Records to use
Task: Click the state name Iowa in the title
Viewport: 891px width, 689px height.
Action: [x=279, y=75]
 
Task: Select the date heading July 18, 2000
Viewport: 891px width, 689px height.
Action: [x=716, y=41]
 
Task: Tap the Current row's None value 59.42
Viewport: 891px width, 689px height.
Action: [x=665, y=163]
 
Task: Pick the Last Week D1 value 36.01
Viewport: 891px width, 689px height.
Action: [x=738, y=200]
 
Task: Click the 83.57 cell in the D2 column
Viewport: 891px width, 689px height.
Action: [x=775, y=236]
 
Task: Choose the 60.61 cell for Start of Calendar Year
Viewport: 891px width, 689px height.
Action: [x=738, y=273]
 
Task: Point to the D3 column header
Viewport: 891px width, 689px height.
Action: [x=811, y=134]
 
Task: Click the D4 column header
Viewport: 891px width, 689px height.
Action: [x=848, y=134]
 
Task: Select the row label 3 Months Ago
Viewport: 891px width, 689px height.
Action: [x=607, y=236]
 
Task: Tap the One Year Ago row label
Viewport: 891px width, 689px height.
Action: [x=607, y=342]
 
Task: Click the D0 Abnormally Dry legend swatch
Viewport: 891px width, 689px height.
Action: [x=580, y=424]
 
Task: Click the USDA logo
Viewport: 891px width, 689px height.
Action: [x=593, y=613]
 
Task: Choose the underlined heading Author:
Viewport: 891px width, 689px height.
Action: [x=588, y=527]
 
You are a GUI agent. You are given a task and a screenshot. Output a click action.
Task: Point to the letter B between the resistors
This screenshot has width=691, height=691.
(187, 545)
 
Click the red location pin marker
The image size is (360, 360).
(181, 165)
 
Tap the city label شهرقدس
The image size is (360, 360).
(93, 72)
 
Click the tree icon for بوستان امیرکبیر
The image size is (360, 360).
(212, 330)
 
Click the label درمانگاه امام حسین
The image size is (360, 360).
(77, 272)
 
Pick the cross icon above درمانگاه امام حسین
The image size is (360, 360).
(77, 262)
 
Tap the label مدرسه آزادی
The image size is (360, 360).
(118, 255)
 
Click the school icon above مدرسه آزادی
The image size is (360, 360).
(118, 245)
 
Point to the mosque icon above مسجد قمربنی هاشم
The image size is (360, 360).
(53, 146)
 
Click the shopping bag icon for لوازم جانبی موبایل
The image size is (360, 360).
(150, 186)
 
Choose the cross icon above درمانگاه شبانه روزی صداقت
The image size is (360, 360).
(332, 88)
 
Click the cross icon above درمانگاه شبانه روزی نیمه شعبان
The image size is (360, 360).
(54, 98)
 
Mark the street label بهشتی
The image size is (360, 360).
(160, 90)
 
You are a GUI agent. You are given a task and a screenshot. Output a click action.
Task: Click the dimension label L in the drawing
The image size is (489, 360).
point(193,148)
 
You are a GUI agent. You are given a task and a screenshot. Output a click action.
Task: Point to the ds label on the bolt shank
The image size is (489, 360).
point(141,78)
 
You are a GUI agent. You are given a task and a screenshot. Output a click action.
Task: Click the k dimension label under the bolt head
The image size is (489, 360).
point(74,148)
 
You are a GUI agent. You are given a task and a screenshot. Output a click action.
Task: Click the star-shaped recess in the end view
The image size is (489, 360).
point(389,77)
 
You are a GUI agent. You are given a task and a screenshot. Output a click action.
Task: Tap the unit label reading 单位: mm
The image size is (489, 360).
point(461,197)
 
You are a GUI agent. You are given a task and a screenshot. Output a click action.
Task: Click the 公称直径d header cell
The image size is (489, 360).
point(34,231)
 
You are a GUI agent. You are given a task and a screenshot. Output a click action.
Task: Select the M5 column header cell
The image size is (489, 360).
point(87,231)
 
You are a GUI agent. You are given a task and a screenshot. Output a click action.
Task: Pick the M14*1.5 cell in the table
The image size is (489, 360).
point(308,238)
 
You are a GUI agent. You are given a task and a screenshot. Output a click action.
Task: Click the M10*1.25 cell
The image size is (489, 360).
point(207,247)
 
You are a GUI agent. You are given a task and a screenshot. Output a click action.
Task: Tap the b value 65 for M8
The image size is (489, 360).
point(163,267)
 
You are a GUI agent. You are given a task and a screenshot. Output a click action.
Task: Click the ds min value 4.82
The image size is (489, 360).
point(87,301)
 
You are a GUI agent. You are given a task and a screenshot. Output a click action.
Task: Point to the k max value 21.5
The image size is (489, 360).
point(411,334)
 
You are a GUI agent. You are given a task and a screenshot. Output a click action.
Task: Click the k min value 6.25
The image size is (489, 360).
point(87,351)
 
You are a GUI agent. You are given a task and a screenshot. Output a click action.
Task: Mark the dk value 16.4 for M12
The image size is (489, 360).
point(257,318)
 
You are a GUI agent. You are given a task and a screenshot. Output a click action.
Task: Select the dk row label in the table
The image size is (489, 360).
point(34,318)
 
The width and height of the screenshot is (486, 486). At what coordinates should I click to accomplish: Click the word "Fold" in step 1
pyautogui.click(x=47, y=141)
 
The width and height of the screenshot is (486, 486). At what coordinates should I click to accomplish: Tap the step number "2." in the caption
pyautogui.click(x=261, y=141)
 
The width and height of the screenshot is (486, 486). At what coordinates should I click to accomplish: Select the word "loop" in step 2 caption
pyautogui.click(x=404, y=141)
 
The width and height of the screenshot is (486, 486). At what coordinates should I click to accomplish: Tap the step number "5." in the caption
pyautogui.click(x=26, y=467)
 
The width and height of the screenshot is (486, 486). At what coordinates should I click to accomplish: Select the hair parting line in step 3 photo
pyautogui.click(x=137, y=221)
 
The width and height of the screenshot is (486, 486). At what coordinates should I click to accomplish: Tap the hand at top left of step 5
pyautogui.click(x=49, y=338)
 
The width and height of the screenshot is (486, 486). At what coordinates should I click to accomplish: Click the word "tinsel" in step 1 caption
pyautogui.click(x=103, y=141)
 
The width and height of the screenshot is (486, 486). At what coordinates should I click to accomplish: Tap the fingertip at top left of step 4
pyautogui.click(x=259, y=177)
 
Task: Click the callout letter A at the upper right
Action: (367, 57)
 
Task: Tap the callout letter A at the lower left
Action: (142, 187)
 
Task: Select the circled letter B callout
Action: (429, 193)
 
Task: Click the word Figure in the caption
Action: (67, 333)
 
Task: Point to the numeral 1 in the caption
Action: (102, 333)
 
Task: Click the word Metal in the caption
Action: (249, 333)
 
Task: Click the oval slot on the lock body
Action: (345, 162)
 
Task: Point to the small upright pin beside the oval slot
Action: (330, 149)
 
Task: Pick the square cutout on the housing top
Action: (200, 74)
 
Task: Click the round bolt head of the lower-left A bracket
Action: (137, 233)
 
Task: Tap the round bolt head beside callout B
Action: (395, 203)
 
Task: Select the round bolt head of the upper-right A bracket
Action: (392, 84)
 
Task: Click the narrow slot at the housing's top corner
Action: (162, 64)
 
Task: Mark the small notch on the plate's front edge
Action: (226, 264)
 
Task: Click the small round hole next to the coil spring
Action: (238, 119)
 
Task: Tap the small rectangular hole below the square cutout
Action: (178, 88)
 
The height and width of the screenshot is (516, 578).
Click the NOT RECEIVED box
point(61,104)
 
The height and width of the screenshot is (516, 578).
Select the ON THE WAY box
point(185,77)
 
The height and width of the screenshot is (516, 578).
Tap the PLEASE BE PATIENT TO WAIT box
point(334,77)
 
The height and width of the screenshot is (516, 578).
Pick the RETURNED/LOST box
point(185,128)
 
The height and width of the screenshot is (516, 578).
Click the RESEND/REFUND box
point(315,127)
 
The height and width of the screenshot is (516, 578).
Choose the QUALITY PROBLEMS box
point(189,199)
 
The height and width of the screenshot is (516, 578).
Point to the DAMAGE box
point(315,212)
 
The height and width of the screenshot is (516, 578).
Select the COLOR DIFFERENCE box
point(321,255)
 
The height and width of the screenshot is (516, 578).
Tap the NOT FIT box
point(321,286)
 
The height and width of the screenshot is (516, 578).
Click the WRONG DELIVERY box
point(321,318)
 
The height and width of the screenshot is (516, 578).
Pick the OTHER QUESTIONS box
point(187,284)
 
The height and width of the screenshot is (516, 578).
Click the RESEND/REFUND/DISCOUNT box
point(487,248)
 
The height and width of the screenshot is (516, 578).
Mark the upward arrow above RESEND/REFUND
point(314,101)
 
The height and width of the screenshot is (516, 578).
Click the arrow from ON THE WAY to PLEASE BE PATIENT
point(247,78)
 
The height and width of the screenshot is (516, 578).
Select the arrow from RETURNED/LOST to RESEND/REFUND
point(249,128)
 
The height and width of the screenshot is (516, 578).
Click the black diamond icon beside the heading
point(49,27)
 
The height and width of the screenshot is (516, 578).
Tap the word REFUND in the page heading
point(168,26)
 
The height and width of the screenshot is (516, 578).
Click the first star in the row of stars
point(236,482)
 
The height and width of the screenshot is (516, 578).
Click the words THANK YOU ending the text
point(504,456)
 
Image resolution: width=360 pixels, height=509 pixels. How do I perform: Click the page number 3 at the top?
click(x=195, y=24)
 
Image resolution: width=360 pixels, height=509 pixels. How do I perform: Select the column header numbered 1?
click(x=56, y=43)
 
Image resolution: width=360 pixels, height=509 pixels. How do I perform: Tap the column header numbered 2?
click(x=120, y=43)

Task prompt
Reproduce the listing verbatim, starting at the line with "Task: Pick the Last Week D1 value 36.01" and ending at the line with "Action: [x=738, y=273]", including both of those lines.

Response for this exercise
Task: Pick the Last Week D1 value 36.01
Viewport: 891px width, 689px height.
Action: [x=738, y=200]
 
Task: Click the 83.57 cell in the D2 column
Viewport: 891px width, 689px height.
Action: [x=775, y=236]
 
Task: Choose the 60.61 cell for Start of Calendar Year
Viewport: 891px width, 689px height.
Action: [x=738, y=273]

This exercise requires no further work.